7. エイトマン(18m、5.10d、ボルト7本)
「コブ岩」の右1mあたりを直上するライン。ルート7、8、9の下部フェイスは適当にルートが取れるが、立木の左下から取り付くラインが最も長く、かつ困難(5.8程度)。コブ岩の横を越える付近はハンドホールドが細かく悪い。指先の負担が大きいので力を入れすぎてパキらない様に。
8. エレメンタリイ(20m、5.10a、ボルト8本)
壁途中にある立木の左下から取り付き、中間バンドに立つ。フレイク状のクラックを抜け、左へ出てピラミッドフェイス左のカンテ沿いに登る。左への移動は微妙な動きを要求される。カンテへ出るときに時に左の灌木へ手が伸びるが、これは反則だろう。
9. リトルドラゴン(22m、5.11b、ボルト8本)
壁途中にある立木の左下から取り付き、立木の左でバンドへ立つ。ついで中間バンドを右に登る。このあたりは岩が浮いているような感じがするから注意。立木の背後から直上する。上部のピラミッドフェイスの入り口で極小ホールドでの厳しい立ち込みが待っている。フェイスは最後まで左側のカンテ状を使用しないで登る。体勢の保持が微妙で、バランス感覚と度胸が必要。フェイス途中で左のカンテを使用すれば 5.10d。
10. 右カンテ(仮称、ルート名不明)(8m、5.9、ボルト6本)
上部フェイスの右側を登るライン。3m上のガバホールドを掴めば後は何ということも無いが、それまでの一手が厳しい。
11. レッグアップ(13m、5.11d、ボルト5本) インディアンフェイスの左側のフェイス下部に小さな人工フットホールドが設けてある。ここから右上に登り、インディアンフェイスに合流する。ホールドが細かい上に、股関節の柔軟性が要求される難ルート。この人工ホールドは女性のみ使用可。

:: データ抜粋 ::
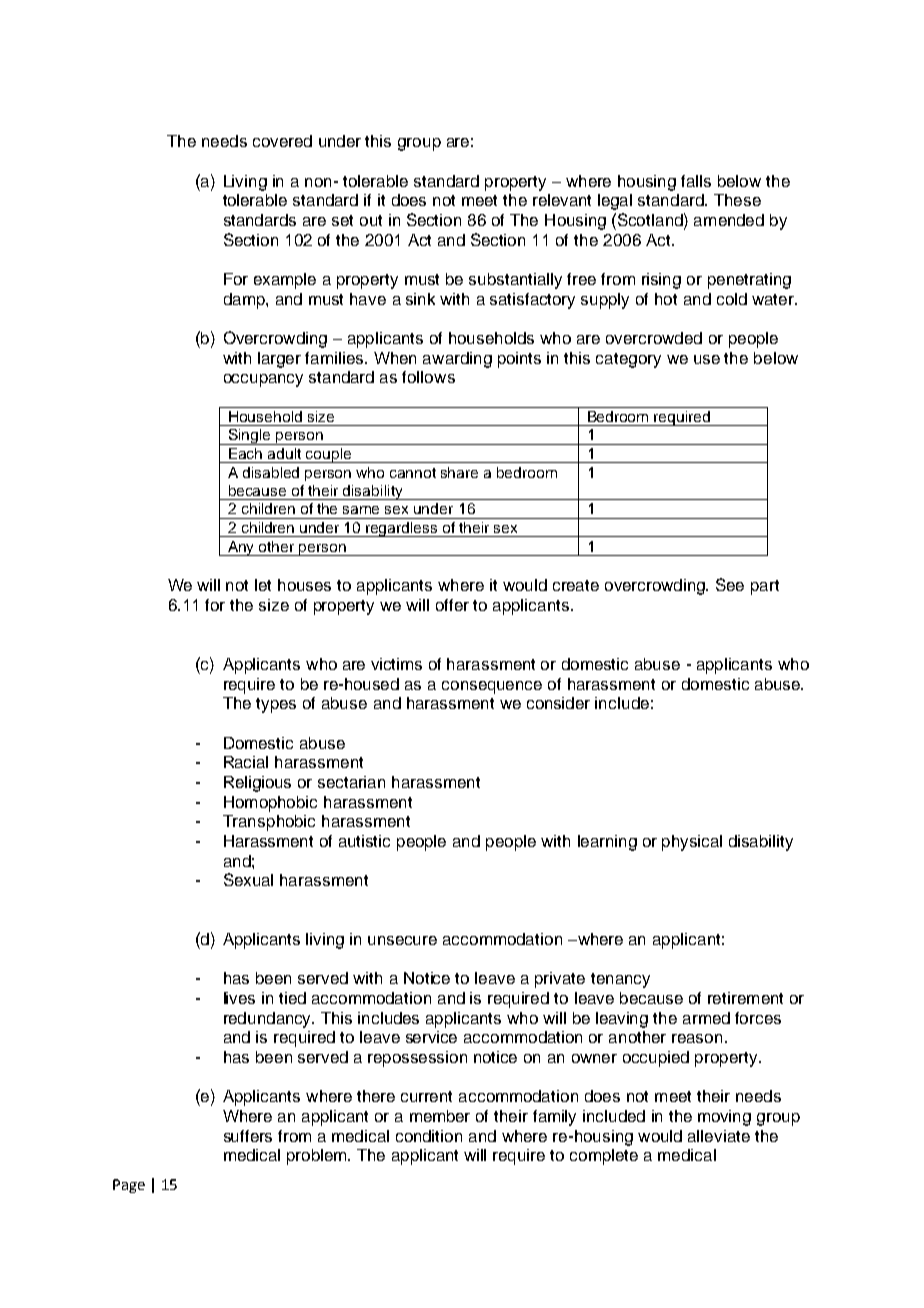  What do you see at coordinates (628, 360) in the image?
I see `category` at bounding box center [628, 360].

:: 課題 ::
読解文によると、リトルドラゴンでフェイスの途中に左のカンテを使用した場合、グレードはいくつになりますか。 この資料は参照しなくてもかまいません。

:: 解答 ::
5.10dになります。